As noted, those with diabetes seem less likely to attain relief of the symptoms, but should still receive treatment as a means of avoiding surgical intervention if possible.
Steroid Injections for Arthritis
Arthritis, even when contained to a small joint, can wreak havoc. If you have the issue already, you are well aware of that fact. You might try to grasp a pen, open a jar, or use the hand and find yourself unable to do so. The use of an injection directly into the joint (or joints) affected by arthritis will usually help to address inflammation.
What this means is quite simple: Get that targeted injection, and there is an immediate reduction in pain, redness, and swelling. In addition to addressing these issues, they are usually, according to WebMD, “generally well tolerated and are less likely than other forms of steroid medications to produce serious side effects.”
If you are someone with arthritis in your hand or fingers, and your doctor is recommending treatment, it can be useful to understand how and why it will help.
There are more than 110 kinds of arthritis, though it is most likely RA that has affected your hands. It is an autoimmune condition that causes the body to attack healthy joints, and will eventually cause more than just chronic pain or swelling. It breaks down cartilage and leads to stiffness, deformity, and loss of function in the joint.

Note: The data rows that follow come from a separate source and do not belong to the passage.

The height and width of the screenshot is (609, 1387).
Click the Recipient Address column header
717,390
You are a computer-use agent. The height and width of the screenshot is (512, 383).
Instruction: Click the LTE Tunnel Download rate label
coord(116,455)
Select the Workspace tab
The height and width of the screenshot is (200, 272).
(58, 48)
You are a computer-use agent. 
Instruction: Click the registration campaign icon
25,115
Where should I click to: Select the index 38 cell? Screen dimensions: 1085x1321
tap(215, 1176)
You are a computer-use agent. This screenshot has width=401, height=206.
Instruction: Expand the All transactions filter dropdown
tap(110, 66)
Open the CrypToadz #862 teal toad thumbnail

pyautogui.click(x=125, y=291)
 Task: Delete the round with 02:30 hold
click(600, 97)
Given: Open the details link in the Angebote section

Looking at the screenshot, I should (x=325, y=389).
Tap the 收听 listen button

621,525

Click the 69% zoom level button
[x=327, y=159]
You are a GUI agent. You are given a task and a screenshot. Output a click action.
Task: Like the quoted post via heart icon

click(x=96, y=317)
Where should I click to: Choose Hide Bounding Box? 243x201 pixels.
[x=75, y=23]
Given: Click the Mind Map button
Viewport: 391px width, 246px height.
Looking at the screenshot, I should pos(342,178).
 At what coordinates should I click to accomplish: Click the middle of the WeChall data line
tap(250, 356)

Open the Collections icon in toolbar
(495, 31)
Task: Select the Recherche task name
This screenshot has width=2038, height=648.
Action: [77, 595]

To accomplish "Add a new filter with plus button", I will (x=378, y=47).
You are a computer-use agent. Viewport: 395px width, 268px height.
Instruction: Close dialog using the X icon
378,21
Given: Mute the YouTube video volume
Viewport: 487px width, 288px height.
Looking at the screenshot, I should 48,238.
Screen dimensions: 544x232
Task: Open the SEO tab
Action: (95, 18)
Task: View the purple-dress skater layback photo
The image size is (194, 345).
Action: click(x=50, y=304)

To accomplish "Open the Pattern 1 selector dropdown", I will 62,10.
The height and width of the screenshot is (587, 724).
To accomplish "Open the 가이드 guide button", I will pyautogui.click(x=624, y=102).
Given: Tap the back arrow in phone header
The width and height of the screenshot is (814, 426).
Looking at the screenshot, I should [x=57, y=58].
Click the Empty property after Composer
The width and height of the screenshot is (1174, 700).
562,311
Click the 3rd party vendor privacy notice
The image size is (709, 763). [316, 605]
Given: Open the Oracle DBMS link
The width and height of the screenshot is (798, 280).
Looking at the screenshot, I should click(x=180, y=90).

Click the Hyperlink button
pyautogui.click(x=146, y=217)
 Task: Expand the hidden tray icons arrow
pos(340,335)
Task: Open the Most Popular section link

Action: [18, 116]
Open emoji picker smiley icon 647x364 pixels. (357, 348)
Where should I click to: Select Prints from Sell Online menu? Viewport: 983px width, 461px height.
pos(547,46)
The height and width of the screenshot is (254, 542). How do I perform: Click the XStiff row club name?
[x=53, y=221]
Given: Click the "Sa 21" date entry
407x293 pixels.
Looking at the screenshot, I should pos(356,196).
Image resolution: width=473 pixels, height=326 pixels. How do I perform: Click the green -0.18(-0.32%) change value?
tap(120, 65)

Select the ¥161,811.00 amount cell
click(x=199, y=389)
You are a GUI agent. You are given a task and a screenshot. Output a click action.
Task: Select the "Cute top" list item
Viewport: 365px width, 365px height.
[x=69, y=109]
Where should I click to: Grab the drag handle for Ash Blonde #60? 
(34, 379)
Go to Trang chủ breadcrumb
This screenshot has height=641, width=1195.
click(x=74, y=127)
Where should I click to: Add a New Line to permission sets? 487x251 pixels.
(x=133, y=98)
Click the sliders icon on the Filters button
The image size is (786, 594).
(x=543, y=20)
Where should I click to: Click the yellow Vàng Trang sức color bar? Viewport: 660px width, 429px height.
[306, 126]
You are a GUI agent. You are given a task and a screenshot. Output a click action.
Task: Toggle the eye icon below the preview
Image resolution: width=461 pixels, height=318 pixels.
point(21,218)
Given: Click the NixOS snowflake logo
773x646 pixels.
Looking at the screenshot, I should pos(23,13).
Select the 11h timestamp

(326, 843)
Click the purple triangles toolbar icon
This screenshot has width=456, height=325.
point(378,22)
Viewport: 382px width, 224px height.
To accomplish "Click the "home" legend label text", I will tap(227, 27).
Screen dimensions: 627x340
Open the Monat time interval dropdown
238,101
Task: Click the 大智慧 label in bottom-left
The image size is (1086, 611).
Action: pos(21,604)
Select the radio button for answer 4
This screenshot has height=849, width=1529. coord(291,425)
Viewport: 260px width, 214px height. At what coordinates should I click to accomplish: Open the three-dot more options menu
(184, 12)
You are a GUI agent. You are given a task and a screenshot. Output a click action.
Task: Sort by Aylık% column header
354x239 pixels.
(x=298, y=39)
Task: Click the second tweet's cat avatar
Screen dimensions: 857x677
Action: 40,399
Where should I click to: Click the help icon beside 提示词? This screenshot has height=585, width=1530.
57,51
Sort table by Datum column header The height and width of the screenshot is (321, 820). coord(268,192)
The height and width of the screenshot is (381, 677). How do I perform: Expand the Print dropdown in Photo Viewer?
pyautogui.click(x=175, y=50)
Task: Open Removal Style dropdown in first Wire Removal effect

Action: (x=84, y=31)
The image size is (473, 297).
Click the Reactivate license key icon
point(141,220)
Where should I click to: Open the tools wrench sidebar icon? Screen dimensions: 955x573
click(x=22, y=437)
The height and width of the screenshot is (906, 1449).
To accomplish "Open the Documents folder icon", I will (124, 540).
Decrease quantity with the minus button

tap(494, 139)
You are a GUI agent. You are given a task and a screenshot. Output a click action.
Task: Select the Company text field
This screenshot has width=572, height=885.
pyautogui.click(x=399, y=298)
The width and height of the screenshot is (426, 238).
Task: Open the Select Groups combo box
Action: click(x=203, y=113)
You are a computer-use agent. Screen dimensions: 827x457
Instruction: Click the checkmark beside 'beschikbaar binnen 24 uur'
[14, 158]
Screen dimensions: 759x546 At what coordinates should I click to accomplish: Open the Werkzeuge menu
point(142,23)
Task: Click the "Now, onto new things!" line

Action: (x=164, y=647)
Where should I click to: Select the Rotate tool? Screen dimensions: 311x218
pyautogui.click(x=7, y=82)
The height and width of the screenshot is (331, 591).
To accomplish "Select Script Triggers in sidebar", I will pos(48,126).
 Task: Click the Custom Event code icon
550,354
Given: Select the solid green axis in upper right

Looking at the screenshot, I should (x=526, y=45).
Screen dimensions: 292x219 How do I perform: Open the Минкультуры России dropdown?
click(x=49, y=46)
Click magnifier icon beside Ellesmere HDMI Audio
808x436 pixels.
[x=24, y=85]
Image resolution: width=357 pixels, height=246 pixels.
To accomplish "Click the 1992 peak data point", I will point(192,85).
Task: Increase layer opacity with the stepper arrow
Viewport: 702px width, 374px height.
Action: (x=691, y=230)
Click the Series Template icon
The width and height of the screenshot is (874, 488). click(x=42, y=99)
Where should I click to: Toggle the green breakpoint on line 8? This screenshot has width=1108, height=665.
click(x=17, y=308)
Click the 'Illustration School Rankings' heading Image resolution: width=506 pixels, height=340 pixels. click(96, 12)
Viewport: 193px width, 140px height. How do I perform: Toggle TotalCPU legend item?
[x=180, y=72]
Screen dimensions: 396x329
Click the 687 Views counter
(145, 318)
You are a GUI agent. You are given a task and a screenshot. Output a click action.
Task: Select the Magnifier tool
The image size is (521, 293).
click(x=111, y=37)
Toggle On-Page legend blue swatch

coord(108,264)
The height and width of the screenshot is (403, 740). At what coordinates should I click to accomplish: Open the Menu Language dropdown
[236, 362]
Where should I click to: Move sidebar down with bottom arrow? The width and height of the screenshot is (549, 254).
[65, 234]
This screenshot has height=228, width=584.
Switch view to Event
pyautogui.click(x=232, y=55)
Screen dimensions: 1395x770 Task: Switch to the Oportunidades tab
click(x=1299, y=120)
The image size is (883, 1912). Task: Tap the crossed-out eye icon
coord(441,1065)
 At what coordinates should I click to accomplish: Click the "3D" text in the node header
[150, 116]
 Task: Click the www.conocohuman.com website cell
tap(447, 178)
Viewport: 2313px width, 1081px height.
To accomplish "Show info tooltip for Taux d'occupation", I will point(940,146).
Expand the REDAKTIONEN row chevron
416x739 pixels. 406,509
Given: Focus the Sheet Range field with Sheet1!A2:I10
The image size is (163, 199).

When getting treatment, a physician will simply cleanse the area for injection and then evaluate whether excess fluid will need to be removed. If so, they insert a syringe and remove the fluid to relieve pain and pressure. The removal of the fluid also helps the steroid injection work more efficiently.
The steroid is going to be injected directly into the joint, and most patients say that pain relief is instantaneous, while the swelling and inflammation begin to recede in a few hours. Most can anticipate relief for months before another intervention is required.
While the injection is going to work quickly, there are some side effects to consider. They include possible weight gain, intestinal ulcers, osteoporosis, high blood pressure, diabetes, and vision problems. There are also some who experience weakening or thinning of the joints upon receiving treatment.
Working with Experts
The use of steroid injections is something that comes with benefits and some risks. Because adverse side effects are rare and infrequent, many people receive the injections to address their arthritis or trigger finger issues.
The National Institutes for Health said that “steroid injections are an effective first-line intervention for the treatment of trigger digit,” and other conditions. They must be done by a medical professional and monitored for their results. The good news is that they are proven effective and safe and are a good choice before surgical interventions or more aggressive treatments are used.